So, i've been bored at work today, reading stuff about lenses (like every other day, really), and found some more interesting information on the problems on the angle of incidence.

I've come across this article. It's a fairly long-winded history of wide-angle lenses from Zeiss. But read page 12 in particular (you can just skip straight there if you know the difference between a Distagon and Biogon).

The long and short of it is this:
Take a regular wide-angle lens for an SLR, FF or APS-C, the light waves are going to hit the sensor a lot closer to orthogonal (that's a right angle, fyi).
Reduce this down into a mirrorless design, the lenses will be smaller, because there's no mirror in the way, right?
Well, maybe. If you want a smaller lens to put on your thinner FF mirrorless body, it's not as easy as just reusing the same sensor from your 5D. I already knew that leica had some fancy micro-lens arrays going on in front of their sensors. But according to this article, you also need a much much thinner IR Filter (and AA filter, and bayer array, and protective glass) in front of your sensor. That's probably why leica 'forgot' to put in the IR filter on their first M8. That's also probably why Leica has no AA filter. It's not for better IQ like it is in the D800E, it's because there can't be one. Well, OK, there can, but you're going to have to pay for it. (maybe this also explains that $3000 Sony FF P&S? Any cheaper and it'd be huge).
Leave in the regular-sized IR filter, bayer array, protective glass from your 5D, put it into a thin mirrorless body, with a thin pancake wide-angle lens? Your corners will not only look horrid, but you introduce field-curvature too.

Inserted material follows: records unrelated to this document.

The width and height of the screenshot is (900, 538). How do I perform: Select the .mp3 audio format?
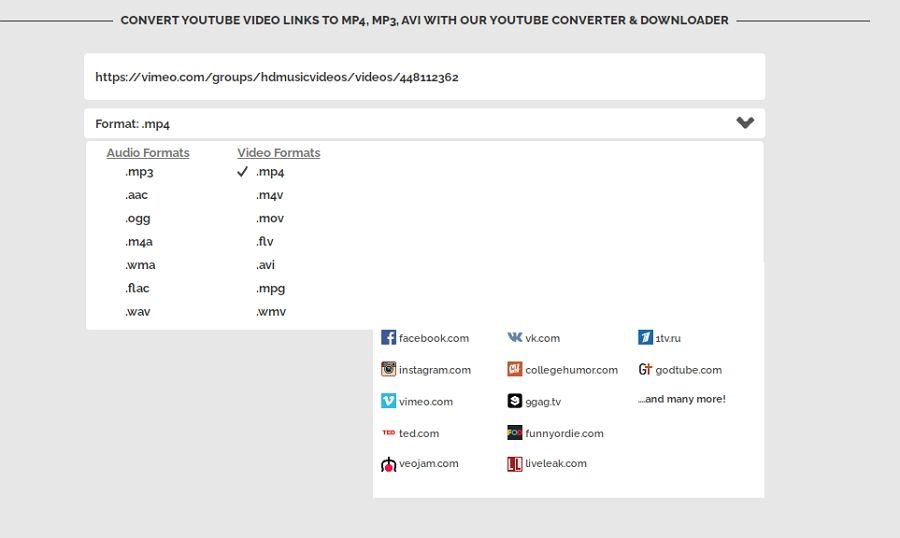139,172
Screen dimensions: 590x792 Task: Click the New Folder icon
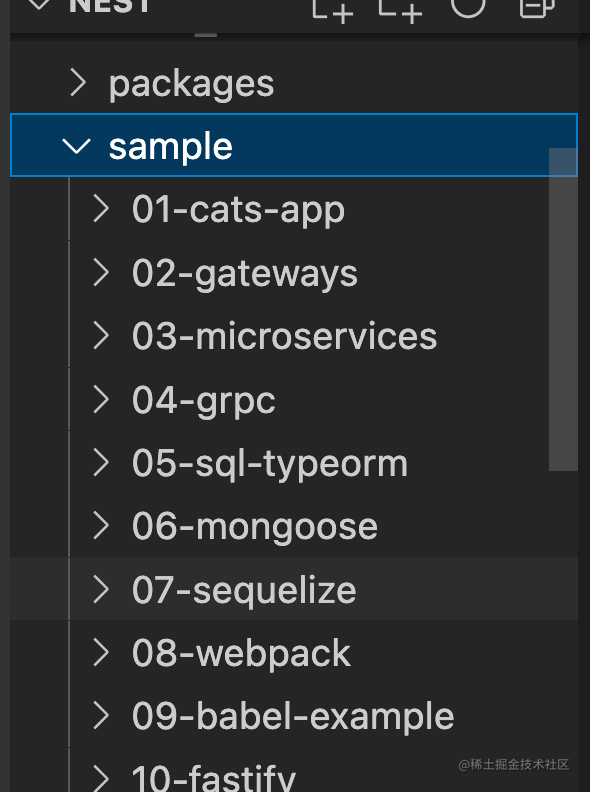coord(401,9)
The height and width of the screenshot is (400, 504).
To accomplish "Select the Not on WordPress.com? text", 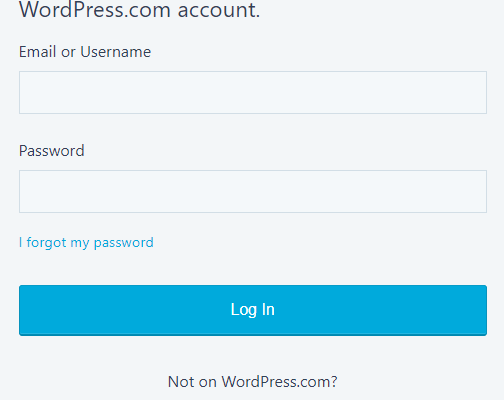I will 253,382.
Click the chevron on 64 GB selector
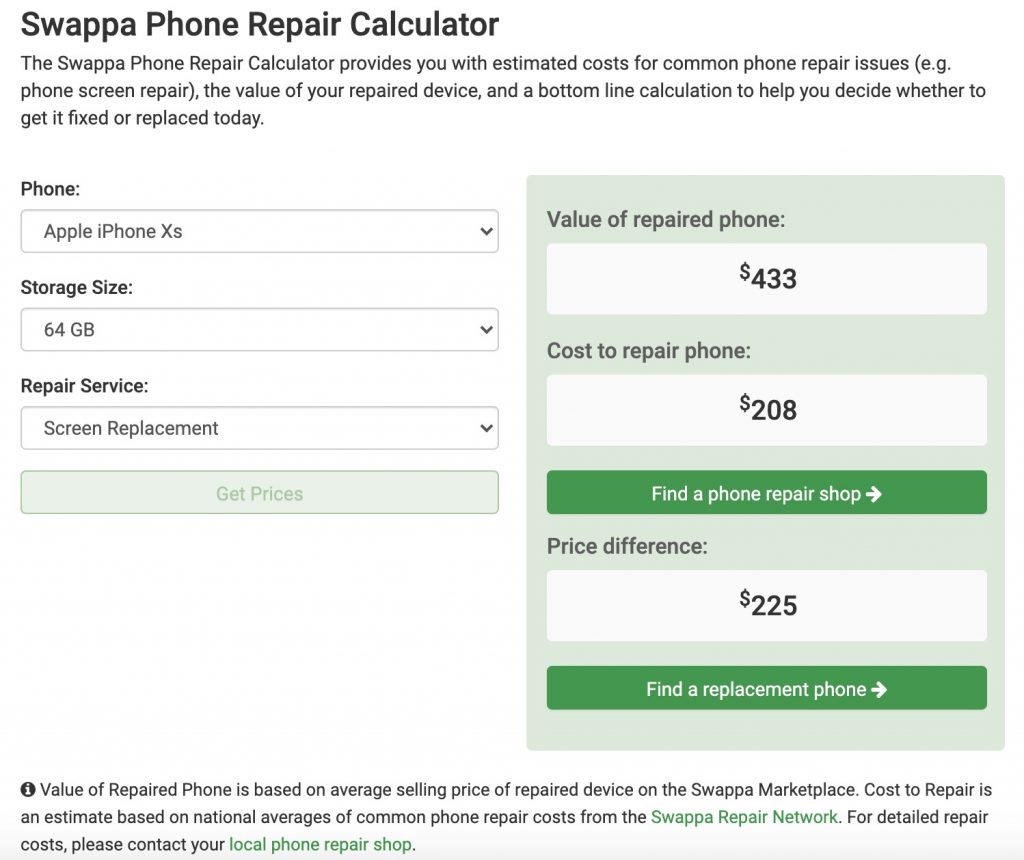Image resolution: width=1024 pixels, height=860 pixels. click(x=486, y=330)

So, at the end of the day, what can you expect?
You'll get an FF mirrorless eventually, but it's either going to be the *size* of the 5D3 (and the lenses aren't going to be any smaller either), or it'll be the *cost* of the 5D3, or it'll have so bad corner performance that it may as well be APS-C anyway.


----------



## gmrza (Nov 23, 2012)

dr croubie said:


> So, i've been bored at work today, reading stuff about lenses (like every other day, really), and found some more interesting information on the problems on the angle of incidence.
> 
> I've come across this article. It's a fairly long-winded history of wide-angle lenses from Zeiss. But read page 12 in particular (you can just skip straight there if you know the difference between a Distagon and Biogon).
> 
> ...



I think you've touched on a very important issue here, and one which is often overlooked. I suspect you can't get the flange distance much smaller than it already is on the EOS system without compromising performance. Keep in mind that the angle of incidence of the light from the 85mm f/1.2 is already quite oblique. Bring the sensor any closer, and you lose the ability to use these large aperture lenses without paying too much of a price in terms of sensor performance. Alternatively, a new sensor technology is required.


----------



## Marsu42 (Nov 23, 2012)

dr croubie said:


> You'll get an FF mirrorless eventually, but it's either going to be the *size* of the 5D3



No problem with that - but there is no need for it to be stuffed with mechanical parts or expensive electronics just to be compatible with today's lenses or large hands.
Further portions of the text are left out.